Kohfeldt selbst richtete den Blick schon kurz nach dem erlösenden 2:2 in Heidenheim auf die nun folgende Aufarbeitung. „Es kann kein „Weiter so“geben und es wird kein „Weiter so“geben“, sagte der 37-Jährige. Die drängendste Frage ist allerdings: Wie geht es mit ihm selbst weiter? Kohfeldt unterschrieb erst vor einem Jahr einen bis 2023 gültigen Vertrag in Bremen. Und obwohl vieles, was in dieser Saison schieflief, auch in seinen Verantwortungsbereich fällt, hat sich die Geschäftsführung schon einmal klar positioniert. „Florian hat in dieser Saison gezeigt, dass er auch schwierige Situationen meistern kann. Deshalb gibt es für mich da keine Frage. Ich bin weiter absolut von ihm überzeugt“, sagte Sportchef Frank Baumann noch am Montagabend auf der Tribüne der VoithArena.
Den längsten Teil der Analyse dürfte die Kaderplanung einnehmen. Schon die gesamte Saison über zahlten die Bremer den Preis für eine leichtgläubige und auch in diesem Sommer weiter nachwirkende Transferpolitik. Sie ließen ihren einzigen Ausnahmespieler Max Kruse ziehen, ohne ihn auch nur annähernd zu ersetzen.

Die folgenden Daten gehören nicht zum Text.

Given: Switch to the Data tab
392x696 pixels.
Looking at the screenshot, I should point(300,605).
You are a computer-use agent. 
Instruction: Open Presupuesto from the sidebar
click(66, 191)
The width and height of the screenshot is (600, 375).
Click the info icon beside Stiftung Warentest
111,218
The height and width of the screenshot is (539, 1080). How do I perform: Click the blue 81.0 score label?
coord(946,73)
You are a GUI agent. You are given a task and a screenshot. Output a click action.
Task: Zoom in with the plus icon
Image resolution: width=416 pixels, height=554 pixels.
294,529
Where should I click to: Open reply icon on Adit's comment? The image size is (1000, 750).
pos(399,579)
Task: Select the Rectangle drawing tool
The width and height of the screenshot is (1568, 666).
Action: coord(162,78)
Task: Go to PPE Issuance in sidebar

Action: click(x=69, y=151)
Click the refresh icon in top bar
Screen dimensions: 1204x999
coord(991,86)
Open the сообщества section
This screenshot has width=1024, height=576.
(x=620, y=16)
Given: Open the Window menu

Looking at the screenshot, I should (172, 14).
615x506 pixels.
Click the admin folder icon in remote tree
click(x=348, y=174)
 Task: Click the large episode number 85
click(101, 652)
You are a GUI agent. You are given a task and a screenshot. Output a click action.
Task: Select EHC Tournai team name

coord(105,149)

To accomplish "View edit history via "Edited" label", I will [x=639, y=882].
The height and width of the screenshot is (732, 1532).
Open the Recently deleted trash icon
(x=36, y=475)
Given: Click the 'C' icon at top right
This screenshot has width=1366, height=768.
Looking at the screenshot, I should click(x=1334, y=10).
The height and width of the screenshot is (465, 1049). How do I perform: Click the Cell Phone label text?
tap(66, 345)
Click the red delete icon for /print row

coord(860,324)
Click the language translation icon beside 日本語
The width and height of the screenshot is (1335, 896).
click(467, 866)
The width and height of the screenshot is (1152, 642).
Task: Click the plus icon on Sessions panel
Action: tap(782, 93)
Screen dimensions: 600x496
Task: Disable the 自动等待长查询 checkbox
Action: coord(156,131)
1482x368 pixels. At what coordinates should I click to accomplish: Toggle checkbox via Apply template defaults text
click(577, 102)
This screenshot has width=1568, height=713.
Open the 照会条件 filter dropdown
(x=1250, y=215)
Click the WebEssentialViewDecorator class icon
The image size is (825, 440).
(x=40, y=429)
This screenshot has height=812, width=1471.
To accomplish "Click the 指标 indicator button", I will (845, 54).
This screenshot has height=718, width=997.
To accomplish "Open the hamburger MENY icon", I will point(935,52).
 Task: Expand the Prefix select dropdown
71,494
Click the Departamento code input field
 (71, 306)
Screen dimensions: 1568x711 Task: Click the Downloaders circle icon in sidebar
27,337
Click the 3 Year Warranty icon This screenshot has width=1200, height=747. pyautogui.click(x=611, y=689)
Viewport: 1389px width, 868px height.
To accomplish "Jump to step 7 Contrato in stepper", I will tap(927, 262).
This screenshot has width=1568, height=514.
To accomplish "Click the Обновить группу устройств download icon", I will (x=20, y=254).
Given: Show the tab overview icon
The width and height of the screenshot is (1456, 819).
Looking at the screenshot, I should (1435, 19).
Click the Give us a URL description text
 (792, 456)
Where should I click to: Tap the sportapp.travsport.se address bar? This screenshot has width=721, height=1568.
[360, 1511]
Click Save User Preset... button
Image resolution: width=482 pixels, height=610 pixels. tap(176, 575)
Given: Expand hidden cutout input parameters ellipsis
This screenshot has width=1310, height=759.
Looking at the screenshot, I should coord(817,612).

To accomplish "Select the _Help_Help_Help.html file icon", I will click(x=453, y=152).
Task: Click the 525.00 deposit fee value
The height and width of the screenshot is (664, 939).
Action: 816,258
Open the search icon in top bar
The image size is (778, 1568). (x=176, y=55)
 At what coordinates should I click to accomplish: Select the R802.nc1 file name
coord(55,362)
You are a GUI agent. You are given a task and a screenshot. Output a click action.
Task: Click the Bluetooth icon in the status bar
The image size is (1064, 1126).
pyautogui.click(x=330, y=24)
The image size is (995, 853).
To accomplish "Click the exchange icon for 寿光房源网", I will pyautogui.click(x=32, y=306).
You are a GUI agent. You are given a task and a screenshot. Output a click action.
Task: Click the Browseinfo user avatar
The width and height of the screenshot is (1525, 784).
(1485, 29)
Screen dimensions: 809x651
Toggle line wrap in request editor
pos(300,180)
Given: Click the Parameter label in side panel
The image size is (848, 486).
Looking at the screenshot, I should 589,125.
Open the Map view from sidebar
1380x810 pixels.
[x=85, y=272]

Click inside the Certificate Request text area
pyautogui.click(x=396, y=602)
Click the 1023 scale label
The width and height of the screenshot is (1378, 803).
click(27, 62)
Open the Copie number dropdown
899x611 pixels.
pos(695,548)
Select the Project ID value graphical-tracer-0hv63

Nach dem Verbleib in der ersten Bundesliga muss Werder nun teure Kaufverpflichtungen für die bislang lediglich ausgeliehenen Toprak, Leonardo Bittencourt und im Falle des erneuten Nicht-Abstiegs 2021 auch Davie Selke eingehen. Das bindet allein in diesem Sommer schon einen zweistelligen Millionenbetrag, ohne dass der Kader dadurch auch nur einen Deut jünger, schneller und auch widerstandsfähiger geworden wäre.